Wave induced motions of two ships advancing on parallel course

Abstract

Under way replenishment between two ships is a critical operation, and accidents have been reported. Hydrodynamic interaction between the hulls may influence the forces and the motions of the vessels, and both manoeuvring and seakeeping performance may be affected. The steady loads on ships travelling in the vicinity of each other in calm water have been investigated in several previous studies. This thesis focuses on seakeeping of two ships advancing on paralles course in waves.

The far field wave pattern of an oscillating ship with forward speed is studied in order to evaluate the effect of the generated waves on the other ship. The wave pattern is a function of the frequency of oscillation and the forward speed of the ship. Some of the wave systems generated by the ship will have enough energy to induce motions on the other ship. It is demonstrated that for τ = wU/g>~0.4 a 2D wave pattern with forward speed effect is a good representation of the ship generated wave pattern.

A linear frequency domain solution for wave induced forces and motions of two slender ships with equal speed on parallel course is devoloped. The procedures is a generalization of Newman's unified theory for one hull and Kashiwagi's theory for catamarans. The ships are assumed to be other's hydrodynamic far field i.e. the transverse distance is formally assumed to be fo the order of the ship length, O(L). The full 3D problem is simplified by dividing it into an inner region for each ship and a common outer region where not all the boundary conditions need to be fulfilled. The solutions from the inner and outer domains are matched in an overlap region for each ship forming the complete solution near each ship. The two-ship numerical method can also be used for catamarans at moderate forward speed including wave interaction between the hulls.
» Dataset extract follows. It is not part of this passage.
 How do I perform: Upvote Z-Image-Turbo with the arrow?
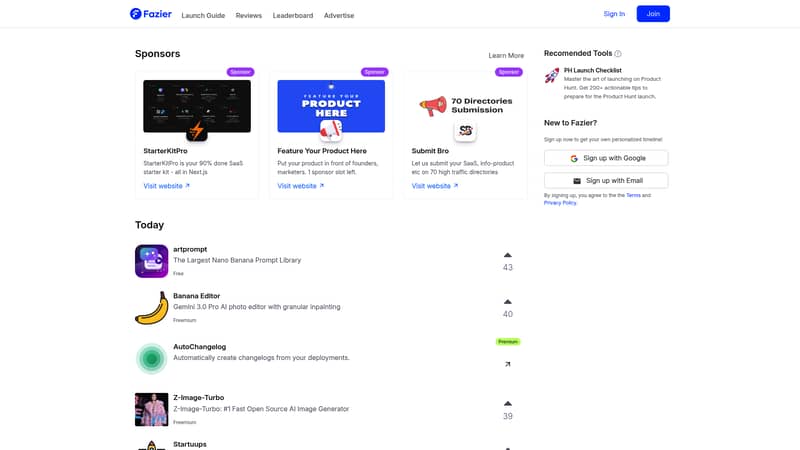507,404
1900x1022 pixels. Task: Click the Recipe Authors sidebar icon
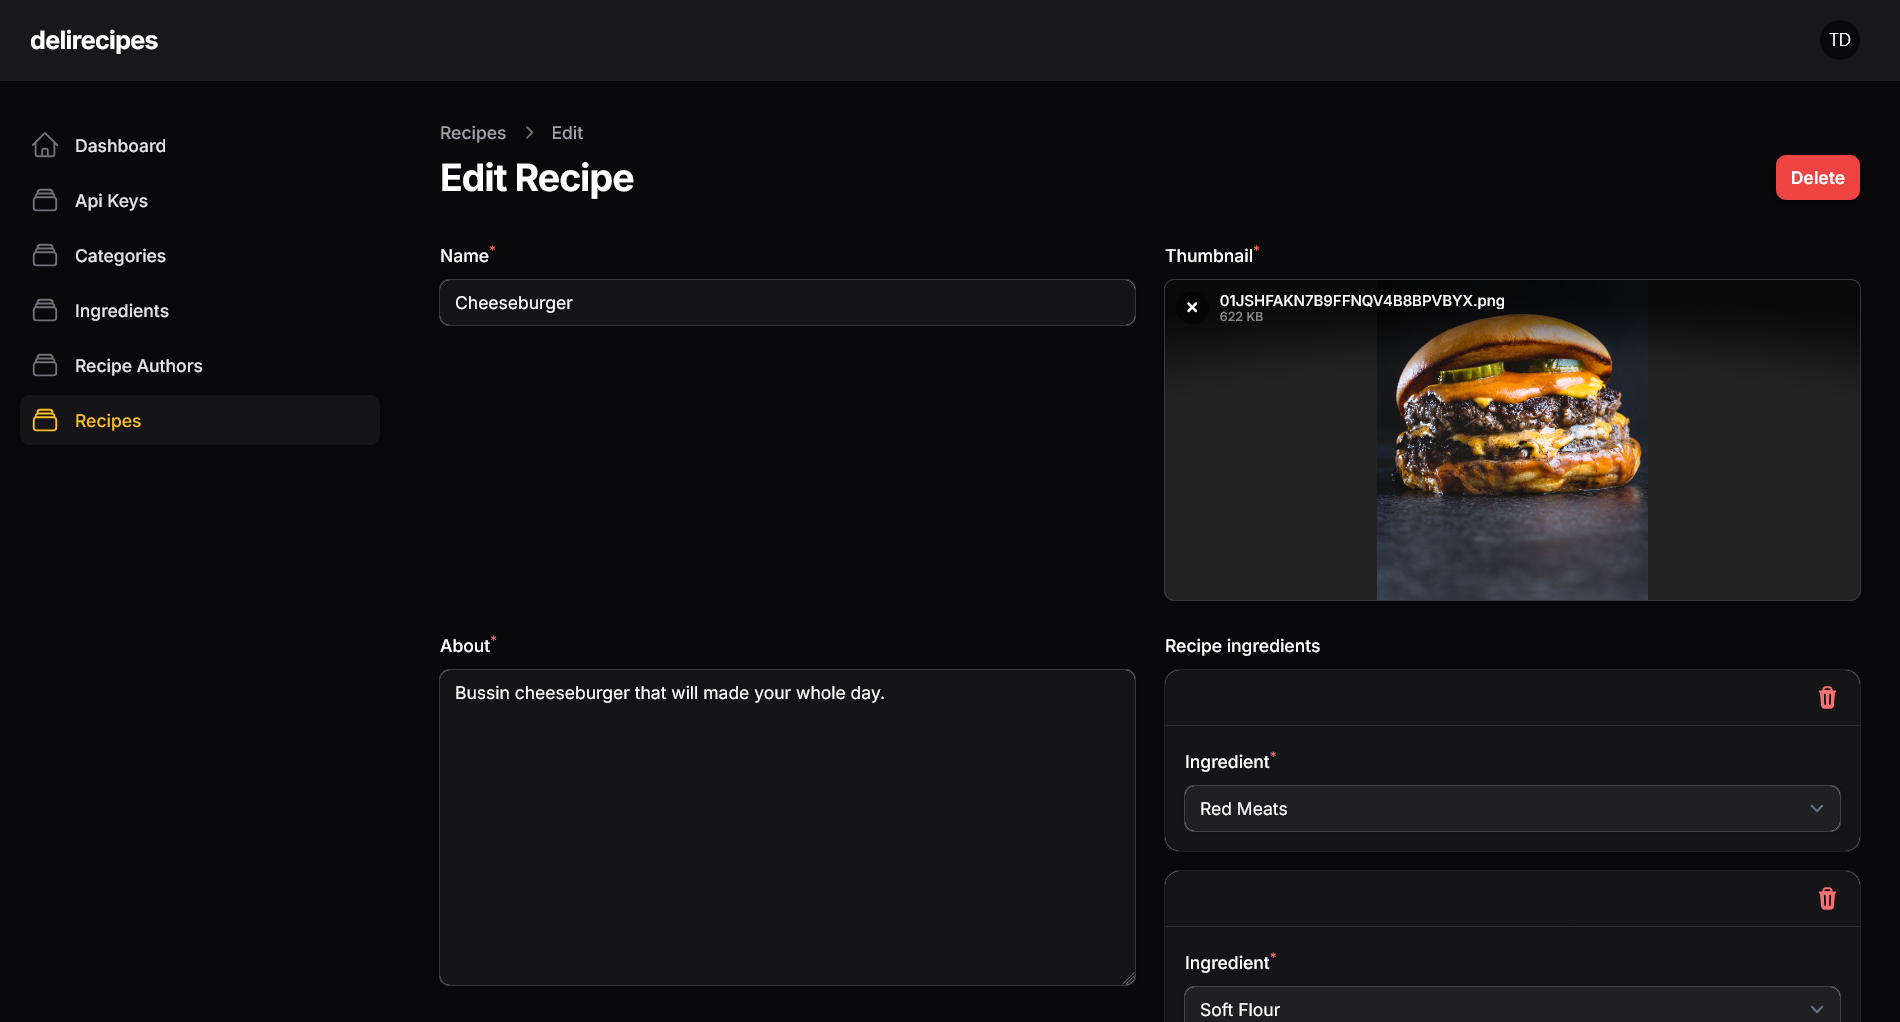(45, 366)
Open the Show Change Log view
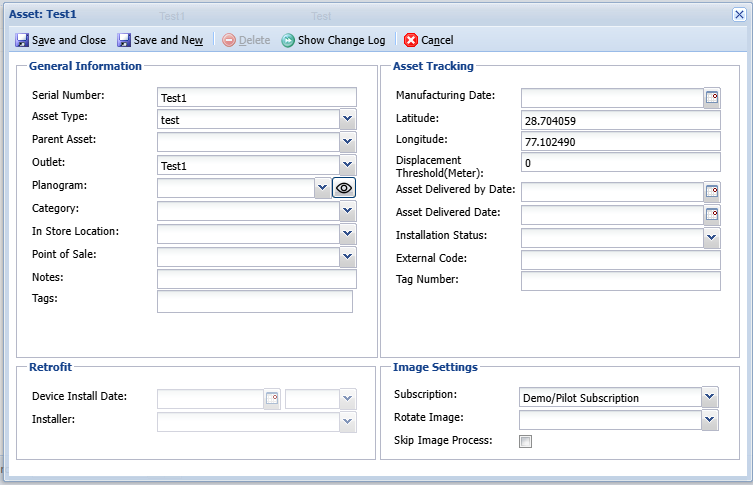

Model tests with two ships advancing at forward speed in regular head waves are sonducted as a part of the validation of the presented theory. Experimental bias due to the set-up is thoroughly discussed. An interesting wave phenomenon was discovered in the experiments. For a τ value slightly above 1/4, large amplitude 2D wavespropagating in the forward direction developed between the hulls. Possible mechanisms of the phenomenon are described.

The seakeeping theory calculations are compared with published experiments for monohulls and catamarans and with new experiments for the two ship case. The overall agreement for hydrodynamic forces and motions is good.